> **Exercise aim**
Copy each line below in which the string "Deodorant" appears.

> **Data for this exercise**

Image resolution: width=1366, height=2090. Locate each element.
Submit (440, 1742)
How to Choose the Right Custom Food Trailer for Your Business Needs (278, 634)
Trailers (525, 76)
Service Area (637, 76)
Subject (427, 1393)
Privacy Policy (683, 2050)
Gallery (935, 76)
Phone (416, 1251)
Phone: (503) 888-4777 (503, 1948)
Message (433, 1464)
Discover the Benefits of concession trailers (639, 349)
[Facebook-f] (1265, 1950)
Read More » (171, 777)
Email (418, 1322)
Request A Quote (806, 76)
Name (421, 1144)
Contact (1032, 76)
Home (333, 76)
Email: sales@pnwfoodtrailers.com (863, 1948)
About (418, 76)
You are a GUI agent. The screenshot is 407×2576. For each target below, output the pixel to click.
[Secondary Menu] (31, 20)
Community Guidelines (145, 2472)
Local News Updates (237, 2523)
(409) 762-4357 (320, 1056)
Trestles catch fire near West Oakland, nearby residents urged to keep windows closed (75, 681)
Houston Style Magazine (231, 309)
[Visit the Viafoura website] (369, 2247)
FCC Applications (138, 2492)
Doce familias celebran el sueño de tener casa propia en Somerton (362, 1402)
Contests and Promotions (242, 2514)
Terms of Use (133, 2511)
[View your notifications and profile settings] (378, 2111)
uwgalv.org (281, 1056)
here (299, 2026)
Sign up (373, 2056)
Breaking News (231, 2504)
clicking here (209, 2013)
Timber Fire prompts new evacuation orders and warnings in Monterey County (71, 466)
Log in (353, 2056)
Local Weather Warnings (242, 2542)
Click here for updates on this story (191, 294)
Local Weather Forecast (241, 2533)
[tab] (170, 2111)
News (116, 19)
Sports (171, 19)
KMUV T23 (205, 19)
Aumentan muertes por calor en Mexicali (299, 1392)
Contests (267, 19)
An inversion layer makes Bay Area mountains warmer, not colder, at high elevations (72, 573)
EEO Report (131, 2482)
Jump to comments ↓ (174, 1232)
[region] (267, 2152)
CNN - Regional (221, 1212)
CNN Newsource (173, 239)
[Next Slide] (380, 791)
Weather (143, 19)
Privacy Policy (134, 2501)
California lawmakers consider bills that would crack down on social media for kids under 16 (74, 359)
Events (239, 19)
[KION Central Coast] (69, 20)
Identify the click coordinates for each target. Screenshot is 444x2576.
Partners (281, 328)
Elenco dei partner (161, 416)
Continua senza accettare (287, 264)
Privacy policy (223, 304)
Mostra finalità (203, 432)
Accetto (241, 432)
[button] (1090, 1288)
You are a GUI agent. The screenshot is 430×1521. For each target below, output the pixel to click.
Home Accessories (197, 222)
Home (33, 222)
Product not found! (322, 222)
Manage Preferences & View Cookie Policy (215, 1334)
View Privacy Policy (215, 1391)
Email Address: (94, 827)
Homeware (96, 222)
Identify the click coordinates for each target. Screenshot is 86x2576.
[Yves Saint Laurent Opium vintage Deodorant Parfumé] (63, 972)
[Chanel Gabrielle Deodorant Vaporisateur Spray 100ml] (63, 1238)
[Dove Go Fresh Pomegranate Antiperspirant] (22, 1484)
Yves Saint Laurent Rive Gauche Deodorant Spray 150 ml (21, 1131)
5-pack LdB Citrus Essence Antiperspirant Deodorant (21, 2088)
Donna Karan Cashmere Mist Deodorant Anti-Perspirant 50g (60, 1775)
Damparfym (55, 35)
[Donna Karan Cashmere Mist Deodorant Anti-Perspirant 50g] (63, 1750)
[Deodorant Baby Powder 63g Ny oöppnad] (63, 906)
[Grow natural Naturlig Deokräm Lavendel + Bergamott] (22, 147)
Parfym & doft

> **Task response**
[Yves Saint Laurent Opium vintage Deodorant Parfumé] (63, 972)
[Chanel Gabrielle Deodorant Vaporisateur Spray 100ml] (63, 1238)
Yves Saint Laurent Rive Gauche Deodorant Spray 150 ml (21, 1131)
5-pack LdB Citrus Essence Antiperspirant Deodorant (21, 2088)
Donna Karan Cashmere Mist Deodorant Anti-Perspirant 50g (60, 1775)
[Donna Karan Cashmere Mist Deodorant Anti-Perspirant 50g] (63, 1750)
[Deodorant Baby Powder 63g Ny oöppnad] (63, 906)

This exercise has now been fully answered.